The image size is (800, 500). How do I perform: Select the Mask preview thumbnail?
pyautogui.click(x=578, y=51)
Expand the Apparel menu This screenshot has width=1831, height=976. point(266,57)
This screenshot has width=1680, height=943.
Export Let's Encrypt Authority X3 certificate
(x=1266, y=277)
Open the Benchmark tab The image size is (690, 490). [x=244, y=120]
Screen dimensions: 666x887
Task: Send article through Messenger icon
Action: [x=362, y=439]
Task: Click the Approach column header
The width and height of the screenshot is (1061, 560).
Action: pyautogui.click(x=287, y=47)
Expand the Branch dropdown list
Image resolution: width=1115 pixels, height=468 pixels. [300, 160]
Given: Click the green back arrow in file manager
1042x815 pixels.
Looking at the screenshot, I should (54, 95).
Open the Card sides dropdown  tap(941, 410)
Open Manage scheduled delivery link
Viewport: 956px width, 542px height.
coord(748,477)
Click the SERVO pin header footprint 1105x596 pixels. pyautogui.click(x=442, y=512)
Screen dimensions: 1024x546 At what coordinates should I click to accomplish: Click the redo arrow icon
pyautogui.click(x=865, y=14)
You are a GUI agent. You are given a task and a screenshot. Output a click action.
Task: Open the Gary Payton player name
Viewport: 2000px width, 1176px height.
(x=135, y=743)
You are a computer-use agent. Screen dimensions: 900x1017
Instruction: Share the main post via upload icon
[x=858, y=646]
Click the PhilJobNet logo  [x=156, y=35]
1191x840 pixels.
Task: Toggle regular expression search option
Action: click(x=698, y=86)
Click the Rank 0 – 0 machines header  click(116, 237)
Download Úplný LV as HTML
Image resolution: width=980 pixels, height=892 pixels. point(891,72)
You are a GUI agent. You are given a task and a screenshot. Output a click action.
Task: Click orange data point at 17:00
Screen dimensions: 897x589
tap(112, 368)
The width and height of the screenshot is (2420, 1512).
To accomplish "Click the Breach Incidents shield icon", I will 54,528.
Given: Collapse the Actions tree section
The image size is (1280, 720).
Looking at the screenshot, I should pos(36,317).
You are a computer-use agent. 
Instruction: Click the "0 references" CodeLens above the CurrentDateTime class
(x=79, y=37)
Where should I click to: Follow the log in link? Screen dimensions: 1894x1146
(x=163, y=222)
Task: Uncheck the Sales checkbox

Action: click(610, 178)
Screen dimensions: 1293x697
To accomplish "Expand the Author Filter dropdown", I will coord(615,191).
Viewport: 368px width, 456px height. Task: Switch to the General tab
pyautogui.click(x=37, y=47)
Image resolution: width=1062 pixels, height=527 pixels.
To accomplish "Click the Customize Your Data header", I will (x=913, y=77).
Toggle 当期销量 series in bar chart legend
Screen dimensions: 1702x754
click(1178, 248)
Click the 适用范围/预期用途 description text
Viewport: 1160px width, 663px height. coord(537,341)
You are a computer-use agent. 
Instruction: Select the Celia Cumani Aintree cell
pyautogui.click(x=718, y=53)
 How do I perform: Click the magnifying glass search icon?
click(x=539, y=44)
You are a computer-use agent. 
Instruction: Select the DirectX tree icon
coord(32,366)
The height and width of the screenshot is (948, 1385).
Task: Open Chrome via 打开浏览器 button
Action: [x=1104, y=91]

....

What is expected: All of the material above should be repeated exactly.

Result below:
The image size is (800, 500). How do I perform: Select the Mask preview thumbnail?
pyautogui.click(x=578, y=51)
Expand the Apparel menu This screenshot has width=1831, height=976. point(266,57)
This screenshot has width=1680, height=943.
Export Let's Encrypt Authority X3 certificate
(x=1266, y=277)
Open the Benchmark tab The image size is (690, 490). [x=244, y=120]
Screen dimensions: 666x887
Task: Send article through Messenger icon
Action: [x=362, y=439]
Task: Click the Approach column header
The width and height of the screenshot is (1061, 560).
Action: pyautogui.click(x=287, y=47)
Expand the Branch dropdown list
Image resolution: width=1115 pixels, height=468 pixels. [300, 160]
Given: Click the green back arrow in file manager
1042x815 pixels.
Looking at the screenshot, I should (54, 95).
Open the Card sides dropdown  tap(941, 410)
Open Manage scheduled delivery link
Viewport: 956px width, 542px height.
coord(748,477)
Click the SERVO pin header footprint 1105x596 pixels. pyautogui.click(x=442, y=512)
Screen dimensions: 1024x546 At what coordinates should I click to accomplish: Click the redo arrow icon
pyautogui.click(x=865, y=14)
You are a GUI agent. You are given a task and a screenshot. Output a click action.
Task: Open the Gary Payton player name
Viewport: 2000px width, 1176px height.
(x=135, y=743)
You are a computer-use agent. Screen dimensions: 900x1017
Instruction: Share the main post via upload icon
[x=858, y=646]
Click the PhilJobNet logo  [x=156, y=35]
1191x840 pixels.
Task: Toggle regular expression search option
Action: click(x=698, y=86)
Click the Rank 0 – 0 machines header  click(116, 237)
Download Úplný LV as HTML
Image resolution: width=980 pixels, height=892 pixels. point(891,72)
You are a GUI agent. You are given a task and a screenshot. Output a click action.
Task: Click orange data point at 17:00
Screen dimensions: 897x589
tap(112, 368)
The width and height of the screenshot is (2420, 1512).
To accomplish "Click the Breach Incidents shield icon", I will 54,528.
Given: Collapse the Actions tree section
The image size is (1280, 720).
Looking at the screenshot, I should pos(36,317).
You are a computer-use agent. 
Instruction: Click the "0 references" CodeLens above the CurrentDateTime class
(x=79, y=37)
Where should I click to: Follow the log in link? Screen dimensions: 1894x1146
(x=163, y=222)
Task: Uncheck the Sales checkbox

Action: click(610, 178)
Screen dimensions: 1293x697
To accomplish "Expand the Author Filter dropdown", I will coord(615,191).
Viewport: 368px width, 456px height. Task: Switch to the General tab
pyautogui.click(x=37, y=47)
Image resolution: width=1062 pixels, height=527 pixels.
To accomplish "Click the Customize Your Data header", I will (x=913, y=77).
Toggle 当期销量 series in bar chart legend
Screen dimensions: 1702x754
click(1178, 248)
Click the 适用范围/预期用途 description text
Viewport: 1160px width, 663px height. coord(537,341)
You are a computer-use agent. 
Instruction: Select the Celia Cumani Aintree cell
pyautogui.click(x=718, y=53)
 How do I perform: Click the magnifying glass search icon?
click(x=539, y=44)
You are a computer-use agent. 
Instruction: Select the DirectX tree icon
coord(32,366)
The height and width of the screenshot is (948, 1385).
Task: Open Chrome via 打开浏览器 button
Action: [x=1104, y=91]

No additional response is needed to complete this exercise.